• What is needed
For this exercise, copy out each line of the material below that includes "left".

• Data for review
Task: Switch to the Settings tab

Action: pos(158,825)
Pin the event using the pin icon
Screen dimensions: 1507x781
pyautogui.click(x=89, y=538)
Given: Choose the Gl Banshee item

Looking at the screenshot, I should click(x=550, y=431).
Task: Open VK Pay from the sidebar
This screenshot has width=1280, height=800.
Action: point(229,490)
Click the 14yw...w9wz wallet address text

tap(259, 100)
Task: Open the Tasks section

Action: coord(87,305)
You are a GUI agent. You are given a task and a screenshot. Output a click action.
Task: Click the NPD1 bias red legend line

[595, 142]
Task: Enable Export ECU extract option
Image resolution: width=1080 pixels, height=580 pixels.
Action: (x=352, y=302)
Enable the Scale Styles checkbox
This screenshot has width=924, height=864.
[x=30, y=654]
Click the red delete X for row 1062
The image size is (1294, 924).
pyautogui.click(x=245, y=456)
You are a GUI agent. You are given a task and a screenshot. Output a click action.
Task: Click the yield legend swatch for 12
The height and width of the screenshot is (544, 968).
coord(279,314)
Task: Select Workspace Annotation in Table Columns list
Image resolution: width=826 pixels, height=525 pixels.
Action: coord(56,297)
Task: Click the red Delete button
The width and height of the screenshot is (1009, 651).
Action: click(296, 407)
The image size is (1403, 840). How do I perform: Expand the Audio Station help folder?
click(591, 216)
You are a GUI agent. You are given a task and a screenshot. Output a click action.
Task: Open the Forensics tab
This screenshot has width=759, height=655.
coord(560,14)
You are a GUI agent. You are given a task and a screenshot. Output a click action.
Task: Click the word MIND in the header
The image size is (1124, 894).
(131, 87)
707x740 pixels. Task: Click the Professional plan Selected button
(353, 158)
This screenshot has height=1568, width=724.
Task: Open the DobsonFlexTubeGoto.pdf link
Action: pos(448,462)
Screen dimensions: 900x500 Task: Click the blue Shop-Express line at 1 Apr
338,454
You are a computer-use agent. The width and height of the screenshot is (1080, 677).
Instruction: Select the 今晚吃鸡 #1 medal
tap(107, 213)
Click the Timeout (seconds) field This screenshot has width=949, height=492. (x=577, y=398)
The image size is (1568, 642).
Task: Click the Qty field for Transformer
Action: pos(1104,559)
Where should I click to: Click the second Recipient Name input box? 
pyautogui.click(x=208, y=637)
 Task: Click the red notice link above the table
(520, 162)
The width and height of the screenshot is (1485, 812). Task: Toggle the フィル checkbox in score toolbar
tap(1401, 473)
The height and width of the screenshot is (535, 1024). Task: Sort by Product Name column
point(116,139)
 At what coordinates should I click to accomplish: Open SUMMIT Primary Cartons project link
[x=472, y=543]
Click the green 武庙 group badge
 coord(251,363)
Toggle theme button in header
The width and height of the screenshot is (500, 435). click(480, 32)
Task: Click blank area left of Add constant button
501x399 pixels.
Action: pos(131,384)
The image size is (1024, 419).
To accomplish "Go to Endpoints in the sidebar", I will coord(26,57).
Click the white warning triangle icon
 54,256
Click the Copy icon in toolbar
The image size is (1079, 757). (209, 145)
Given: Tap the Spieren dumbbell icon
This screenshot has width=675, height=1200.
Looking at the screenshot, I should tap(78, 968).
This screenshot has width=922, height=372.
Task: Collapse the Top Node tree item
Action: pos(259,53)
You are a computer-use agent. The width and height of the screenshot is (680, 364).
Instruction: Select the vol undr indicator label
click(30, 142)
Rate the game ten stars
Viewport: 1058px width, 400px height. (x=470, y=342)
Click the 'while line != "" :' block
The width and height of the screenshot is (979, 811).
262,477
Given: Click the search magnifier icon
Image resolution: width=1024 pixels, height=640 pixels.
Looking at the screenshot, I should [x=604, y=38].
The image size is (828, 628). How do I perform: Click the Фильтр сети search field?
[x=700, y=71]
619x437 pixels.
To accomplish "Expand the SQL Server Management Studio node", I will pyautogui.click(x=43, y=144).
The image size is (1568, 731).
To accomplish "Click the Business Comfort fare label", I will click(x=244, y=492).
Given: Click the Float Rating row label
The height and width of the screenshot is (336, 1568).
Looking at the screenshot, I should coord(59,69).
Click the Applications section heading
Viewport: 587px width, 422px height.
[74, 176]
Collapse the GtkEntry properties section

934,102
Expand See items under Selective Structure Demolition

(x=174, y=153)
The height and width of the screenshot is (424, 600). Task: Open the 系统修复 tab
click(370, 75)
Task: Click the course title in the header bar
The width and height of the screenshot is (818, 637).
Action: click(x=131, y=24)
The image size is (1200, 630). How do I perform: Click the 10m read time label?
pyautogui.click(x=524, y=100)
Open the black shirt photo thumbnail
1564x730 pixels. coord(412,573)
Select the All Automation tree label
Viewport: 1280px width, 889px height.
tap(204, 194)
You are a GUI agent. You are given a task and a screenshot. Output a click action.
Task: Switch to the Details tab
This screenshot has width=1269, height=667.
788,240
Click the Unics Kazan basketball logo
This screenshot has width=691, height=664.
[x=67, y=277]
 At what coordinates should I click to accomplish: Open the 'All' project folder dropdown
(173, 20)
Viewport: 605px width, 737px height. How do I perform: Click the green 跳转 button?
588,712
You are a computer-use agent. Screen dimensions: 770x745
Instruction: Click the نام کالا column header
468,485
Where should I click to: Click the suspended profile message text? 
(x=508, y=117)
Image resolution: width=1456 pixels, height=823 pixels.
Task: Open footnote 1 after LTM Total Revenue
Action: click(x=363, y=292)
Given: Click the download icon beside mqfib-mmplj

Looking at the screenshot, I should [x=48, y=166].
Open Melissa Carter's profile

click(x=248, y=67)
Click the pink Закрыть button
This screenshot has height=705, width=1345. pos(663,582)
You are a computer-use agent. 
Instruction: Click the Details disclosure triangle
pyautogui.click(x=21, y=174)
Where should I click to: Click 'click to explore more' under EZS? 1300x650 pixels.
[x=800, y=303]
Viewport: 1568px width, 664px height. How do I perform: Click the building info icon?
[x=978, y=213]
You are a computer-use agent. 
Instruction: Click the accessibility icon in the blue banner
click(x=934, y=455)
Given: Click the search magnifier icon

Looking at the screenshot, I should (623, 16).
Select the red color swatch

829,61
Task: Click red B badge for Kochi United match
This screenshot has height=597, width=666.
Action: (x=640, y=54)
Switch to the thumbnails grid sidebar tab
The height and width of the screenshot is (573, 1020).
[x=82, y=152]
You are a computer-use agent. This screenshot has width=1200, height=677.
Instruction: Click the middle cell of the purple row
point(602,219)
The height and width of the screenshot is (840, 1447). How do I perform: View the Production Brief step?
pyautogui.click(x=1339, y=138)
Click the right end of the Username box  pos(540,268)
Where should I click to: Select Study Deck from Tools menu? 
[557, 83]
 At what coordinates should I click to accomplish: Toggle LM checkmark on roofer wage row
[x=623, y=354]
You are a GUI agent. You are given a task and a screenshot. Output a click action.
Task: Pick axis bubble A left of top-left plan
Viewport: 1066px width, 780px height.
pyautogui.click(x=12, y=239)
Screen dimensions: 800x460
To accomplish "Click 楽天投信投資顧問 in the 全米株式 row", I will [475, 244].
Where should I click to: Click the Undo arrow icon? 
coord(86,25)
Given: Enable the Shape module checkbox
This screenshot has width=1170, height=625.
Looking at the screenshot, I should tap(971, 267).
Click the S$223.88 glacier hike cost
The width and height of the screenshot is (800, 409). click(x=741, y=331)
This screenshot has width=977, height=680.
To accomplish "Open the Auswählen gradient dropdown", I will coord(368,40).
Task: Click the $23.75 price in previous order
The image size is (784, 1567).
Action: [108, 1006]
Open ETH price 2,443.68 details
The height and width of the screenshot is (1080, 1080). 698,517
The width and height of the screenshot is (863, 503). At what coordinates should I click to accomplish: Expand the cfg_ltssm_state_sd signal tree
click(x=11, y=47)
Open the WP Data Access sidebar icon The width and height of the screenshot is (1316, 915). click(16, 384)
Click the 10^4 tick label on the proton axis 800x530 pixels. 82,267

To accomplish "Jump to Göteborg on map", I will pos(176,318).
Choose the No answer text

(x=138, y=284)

• Written answer
Task: Click blank area left of Add constant button
Task: Pick axis bubble A left of top-left plan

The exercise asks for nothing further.